Illustration : Walter Salković
It’s no coincidence if Green Hysland chose Cres for its first workshop. Located in the Kvarner Gulf in Croatia, Cres is the largest island in the Adriatic, covering 405,78 km2. In 2019, they started cooperating with the EU Islands Secretariat to develop a Clean Energy Transition Agenda, which mentions hydrogen as a potential solution to decarbonise ferries and transport on the island. In addition, our member and co-organiser for the event, the regional energy agency Kvarner, is involved in the ISLANDER project which aims to decarbonise EU islands’ energy systems and includes the city of Cres as a follower island.
This year, Croatia has adopted its 2050 hydrogen strategy. Kristina Čelić from the Ministry of Economy and Sustainable Development joined the event remotely to present the strategy. She also mentioned the North Adriatic hydrogen valley that is going to be established in Croatia, Slovenia and Italy (autonomous region of Friuli Venezia Giulia), and encouraged participants to develop more green hydrogen projects. Prof. Frano Barbir (Faculty of electrical and mechanical engineering and naval architecture, University of Split, HR) came back on this hydrogen valley in more details at a later stage.
Croatia is not the only country with such green hydrogen objectives. Since the launch of the European Commission’s strategy in 2020, many national and regional governments have started to think about the issue. Spain and the Balearic region is another example. In her presentation of Green Hysland, Maria Jaén Caparros (Enagás, ES) presented the context that led to the development of the project, including the agreement signed with the Balearic Islands Government to reindustralize the area of IIoseta, while accelerating the decarbonisation of the region.

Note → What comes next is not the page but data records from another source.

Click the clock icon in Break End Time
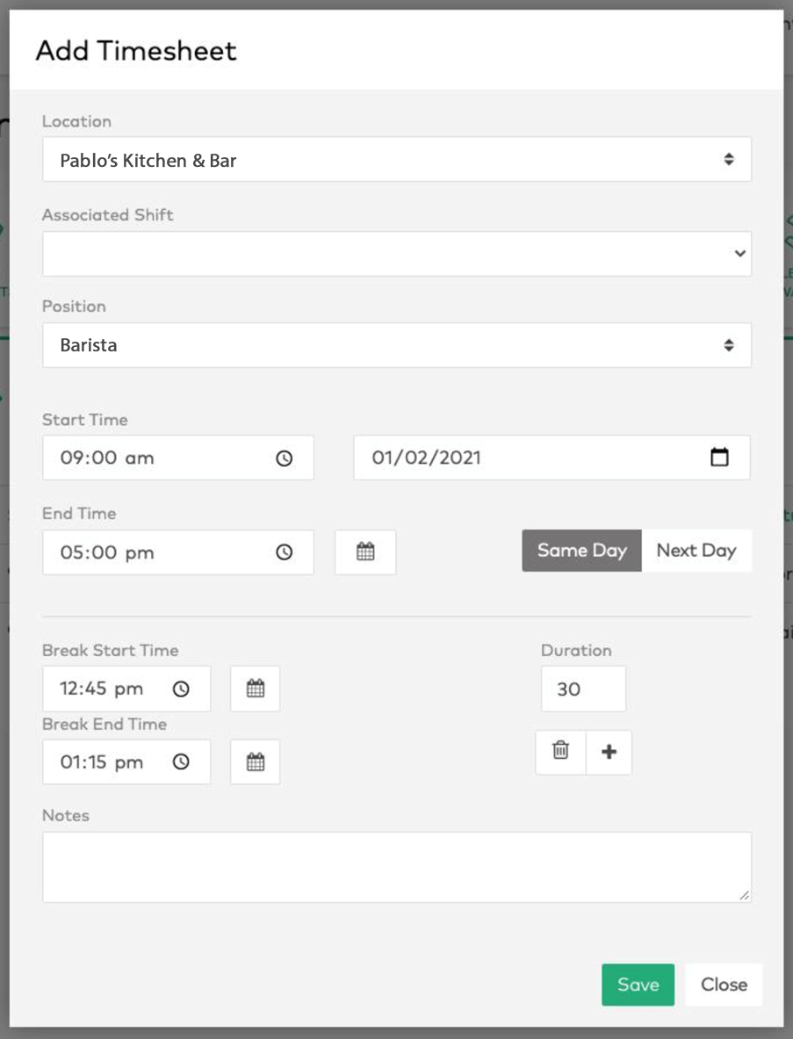181,762
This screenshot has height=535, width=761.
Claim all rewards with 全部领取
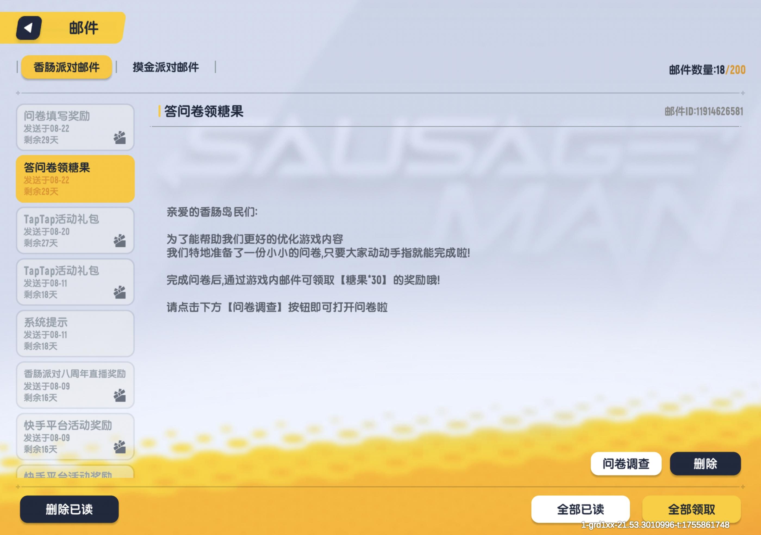pyautogui.click(x=691, y=509)
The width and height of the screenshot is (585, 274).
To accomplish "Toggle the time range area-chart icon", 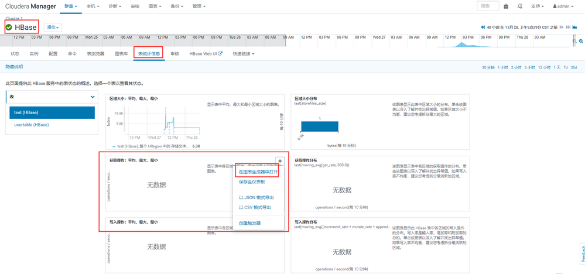I will pyautogui.click(x=575, y=27).
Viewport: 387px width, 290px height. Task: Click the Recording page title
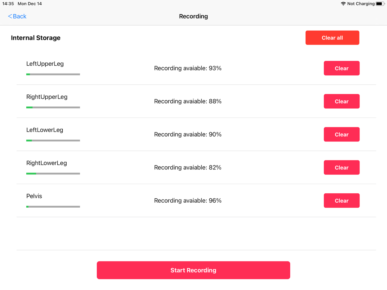(194, 16)

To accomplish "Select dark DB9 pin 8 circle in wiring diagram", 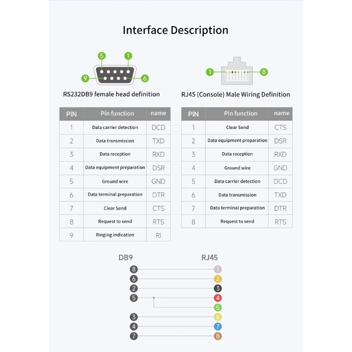I will coord(134,269).
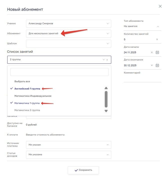Image resolution: width=166 pixels, height=179 pixels.
Task: Clear the start date value
Action: click(152, 53)

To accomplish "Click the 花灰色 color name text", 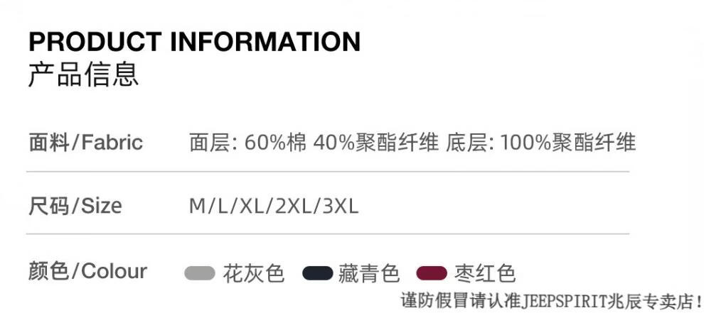I will coord(254,273).
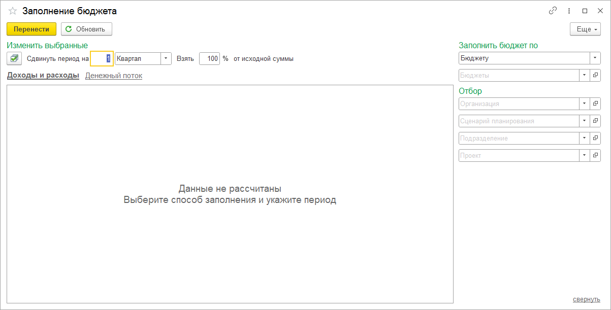Expand the Организация dropdown list
Image resolution: width=611 pixels, height=310 pixels.
[x=585, y=104]
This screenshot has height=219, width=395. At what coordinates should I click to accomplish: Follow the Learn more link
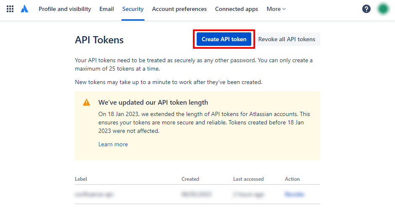coord(113,144)
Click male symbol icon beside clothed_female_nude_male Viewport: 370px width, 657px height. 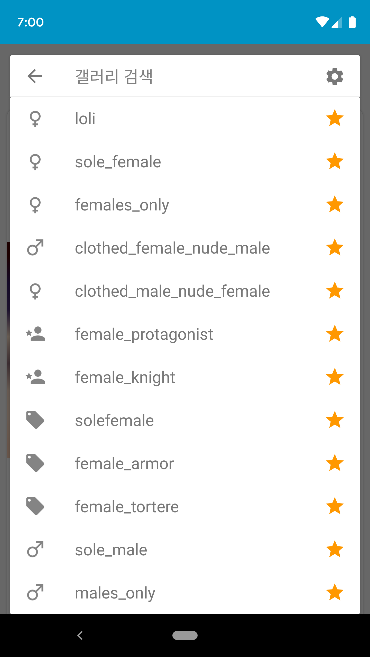point(35,248)
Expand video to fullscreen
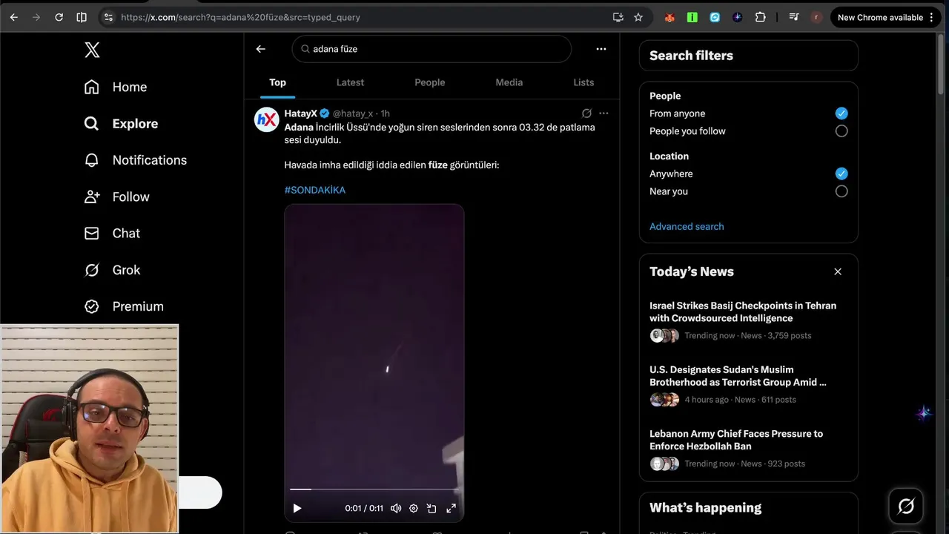949x534 pixels. pos(451,508)
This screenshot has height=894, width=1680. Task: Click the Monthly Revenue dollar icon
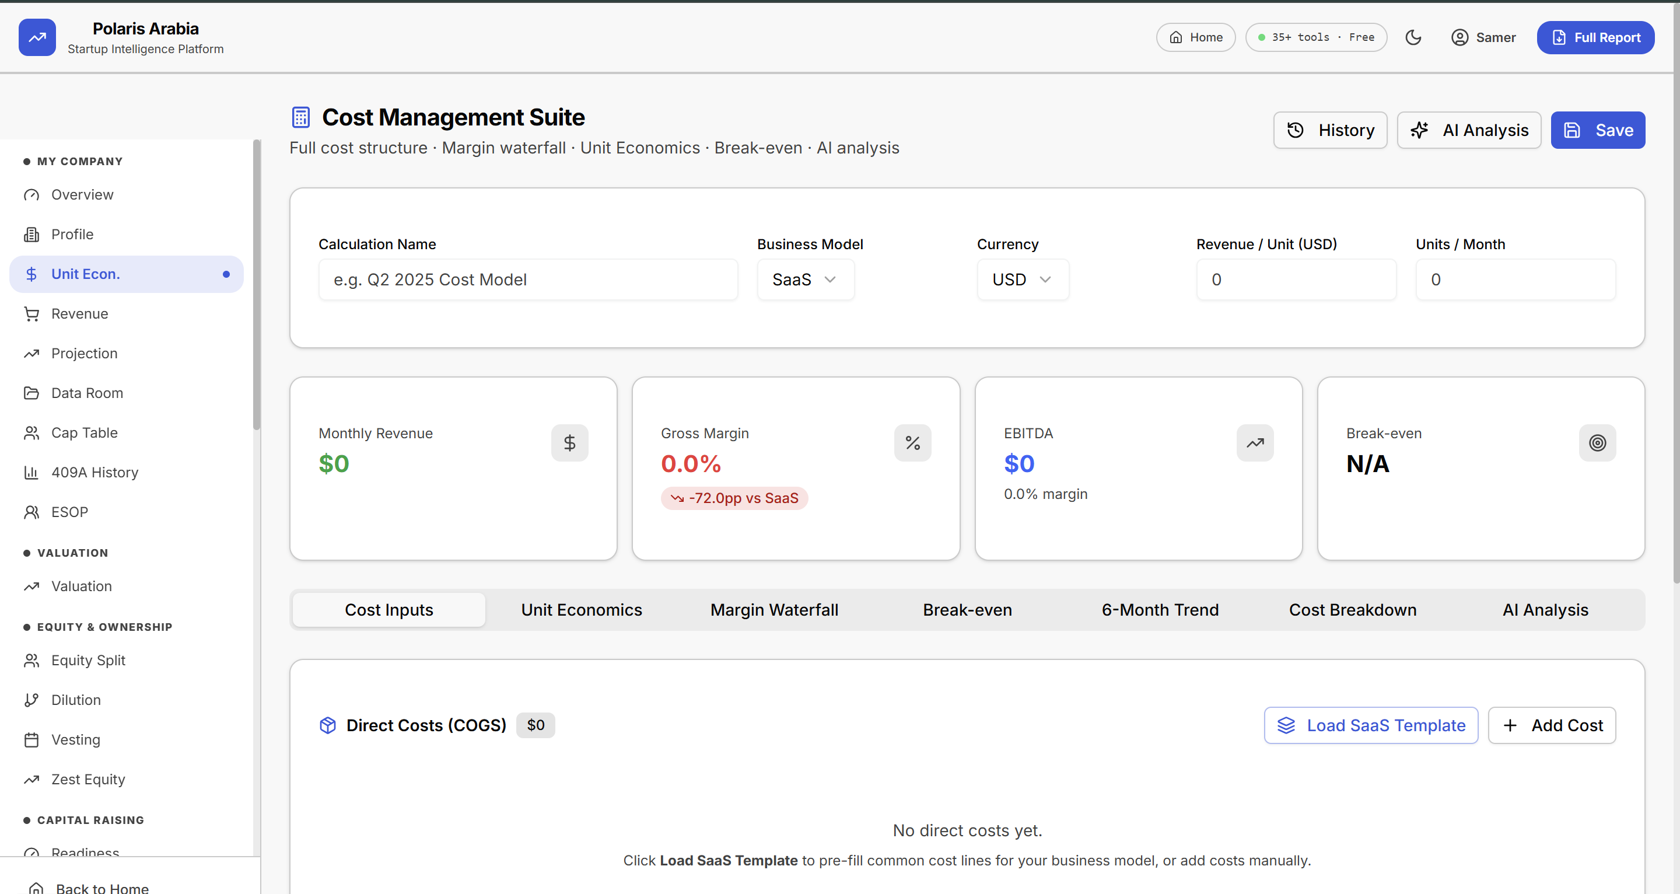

Northern Netherlands experienced a similar situation, as explained by Patrick Cnubben (New Energy Coalition, NL) with the shutdown of the Groningen gas field foreseen for 2023, which would result in the loss of 20.000 jobs. But the region saw this as an opportunity to become the first European hydrogen valley, upskilling and reskilling workerss, and achieving EU climate and energy objectives.

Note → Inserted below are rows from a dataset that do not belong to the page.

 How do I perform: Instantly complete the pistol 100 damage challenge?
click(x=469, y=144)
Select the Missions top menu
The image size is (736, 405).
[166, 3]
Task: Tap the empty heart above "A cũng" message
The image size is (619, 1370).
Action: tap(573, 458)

A key aspect in green hydrogen development is to use the lessons learnt from islands and hydrogen valleys and build from the work that has been done before.Leonore van Velzen, EMEC (UK)
What the workshop also showed, is that green hydrogen offers many different avenues for the energy transition. It can be used for energy storage, as is the case of the ISLANDER project on the island of Borkum (DE); to decarbonise ferries and planes as EMEC does on the Orkney islands (UK); to offer zero-emission public transport to citizens – the idea conceived by KSSENA for the Savinjsko-šaleška region (SL). The oil company INA (HR) showed how they are using green hydrogen from PV to decrease their carbon emissions, targetting road, rail and sea transport sectors. DOK-ING and Active Solera, two innovative Croatian companies highlighted the potential of waste to produce green hydrogen. The latter is even developing a pilot project on the Cres-Lošinj archipelago together with the municipalities and the waste management agency, which will transform 10 kt of waste /year into clean 800 t of hydrogen.